■ WHAT YOU ARE ASKED TO DO
Look through the records below for the line with "Viewport: 812px width, 528px" and the line with "Screen dimensions: 868x488", then return those lines and all lines between, exactly.

—————

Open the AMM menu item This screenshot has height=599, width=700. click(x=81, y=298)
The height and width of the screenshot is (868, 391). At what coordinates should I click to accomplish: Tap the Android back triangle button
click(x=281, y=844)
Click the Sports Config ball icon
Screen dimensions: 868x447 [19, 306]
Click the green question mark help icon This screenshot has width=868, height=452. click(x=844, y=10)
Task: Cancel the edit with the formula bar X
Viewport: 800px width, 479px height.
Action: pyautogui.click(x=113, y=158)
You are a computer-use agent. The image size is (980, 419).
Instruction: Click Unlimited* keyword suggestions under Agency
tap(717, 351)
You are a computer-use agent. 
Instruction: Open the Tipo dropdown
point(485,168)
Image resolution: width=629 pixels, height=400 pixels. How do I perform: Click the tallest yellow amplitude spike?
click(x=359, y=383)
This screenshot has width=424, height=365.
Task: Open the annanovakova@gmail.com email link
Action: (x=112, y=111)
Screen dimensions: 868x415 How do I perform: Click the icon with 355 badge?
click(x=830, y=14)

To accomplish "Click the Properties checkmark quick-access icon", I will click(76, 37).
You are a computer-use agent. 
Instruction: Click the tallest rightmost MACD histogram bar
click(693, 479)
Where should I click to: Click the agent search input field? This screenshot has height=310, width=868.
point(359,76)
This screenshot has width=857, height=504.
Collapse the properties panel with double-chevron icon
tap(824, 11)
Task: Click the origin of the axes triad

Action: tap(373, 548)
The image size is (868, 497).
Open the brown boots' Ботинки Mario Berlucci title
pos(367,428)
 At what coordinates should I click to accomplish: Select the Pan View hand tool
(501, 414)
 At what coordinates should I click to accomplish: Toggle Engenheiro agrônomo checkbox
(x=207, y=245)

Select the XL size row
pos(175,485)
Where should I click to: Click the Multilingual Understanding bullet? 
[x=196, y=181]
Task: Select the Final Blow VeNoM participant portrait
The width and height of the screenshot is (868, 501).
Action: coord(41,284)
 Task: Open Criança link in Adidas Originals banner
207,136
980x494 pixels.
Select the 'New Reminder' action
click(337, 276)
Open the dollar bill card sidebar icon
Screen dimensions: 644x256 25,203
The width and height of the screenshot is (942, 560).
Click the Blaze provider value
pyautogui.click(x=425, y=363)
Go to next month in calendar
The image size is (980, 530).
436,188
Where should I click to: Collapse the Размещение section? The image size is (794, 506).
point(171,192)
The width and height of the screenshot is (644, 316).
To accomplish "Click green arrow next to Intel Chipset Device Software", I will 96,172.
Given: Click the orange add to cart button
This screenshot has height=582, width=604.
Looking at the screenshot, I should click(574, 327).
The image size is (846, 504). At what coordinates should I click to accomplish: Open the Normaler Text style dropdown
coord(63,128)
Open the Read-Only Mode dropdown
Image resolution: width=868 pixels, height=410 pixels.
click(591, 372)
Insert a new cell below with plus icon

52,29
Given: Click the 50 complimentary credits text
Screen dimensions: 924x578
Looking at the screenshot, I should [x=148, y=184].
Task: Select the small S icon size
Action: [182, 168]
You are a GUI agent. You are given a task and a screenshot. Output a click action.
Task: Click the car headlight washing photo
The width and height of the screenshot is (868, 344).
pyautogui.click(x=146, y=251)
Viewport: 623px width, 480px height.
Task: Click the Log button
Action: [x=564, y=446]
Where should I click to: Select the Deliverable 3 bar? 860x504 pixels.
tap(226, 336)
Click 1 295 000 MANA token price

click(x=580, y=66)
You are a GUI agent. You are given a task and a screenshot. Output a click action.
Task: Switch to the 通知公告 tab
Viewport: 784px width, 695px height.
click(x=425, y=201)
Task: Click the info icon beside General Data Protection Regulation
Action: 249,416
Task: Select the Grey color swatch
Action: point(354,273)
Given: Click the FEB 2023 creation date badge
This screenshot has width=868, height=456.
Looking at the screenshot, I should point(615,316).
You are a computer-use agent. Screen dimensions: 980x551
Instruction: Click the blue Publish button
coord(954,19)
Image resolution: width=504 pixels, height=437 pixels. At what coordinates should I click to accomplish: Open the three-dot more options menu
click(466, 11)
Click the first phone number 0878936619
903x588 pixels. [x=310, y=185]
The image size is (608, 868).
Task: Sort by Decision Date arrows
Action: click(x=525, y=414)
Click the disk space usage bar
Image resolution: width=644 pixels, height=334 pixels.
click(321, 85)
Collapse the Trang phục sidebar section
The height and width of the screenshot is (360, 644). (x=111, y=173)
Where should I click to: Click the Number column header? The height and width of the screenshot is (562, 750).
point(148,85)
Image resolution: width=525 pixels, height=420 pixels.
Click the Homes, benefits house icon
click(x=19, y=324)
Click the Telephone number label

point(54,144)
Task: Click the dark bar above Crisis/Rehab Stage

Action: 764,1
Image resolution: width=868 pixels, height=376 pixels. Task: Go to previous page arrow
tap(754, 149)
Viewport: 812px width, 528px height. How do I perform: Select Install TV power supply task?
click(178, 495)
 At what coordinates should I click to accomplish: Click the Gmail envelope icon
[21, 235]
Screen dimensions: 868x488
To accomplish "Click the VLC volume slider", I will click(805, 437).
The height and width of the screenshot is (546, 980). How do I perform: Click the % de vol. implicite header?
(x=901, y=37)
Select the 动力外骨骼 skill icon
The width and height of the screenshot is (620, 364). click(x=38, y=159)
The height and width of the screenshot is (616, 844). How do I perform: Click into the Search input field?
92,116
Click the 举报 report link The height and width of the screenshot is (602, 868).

—————

■ ANSWER TO THIS PROBLEM
Viewport: 812px width, 528px height. How do I perform: Select Install TV power supply task?
click(178, 495)
 At what coordinates should I click to accomplish: Click the Gmail envelope icon
[21, 235]
Screen dimensions: 868x488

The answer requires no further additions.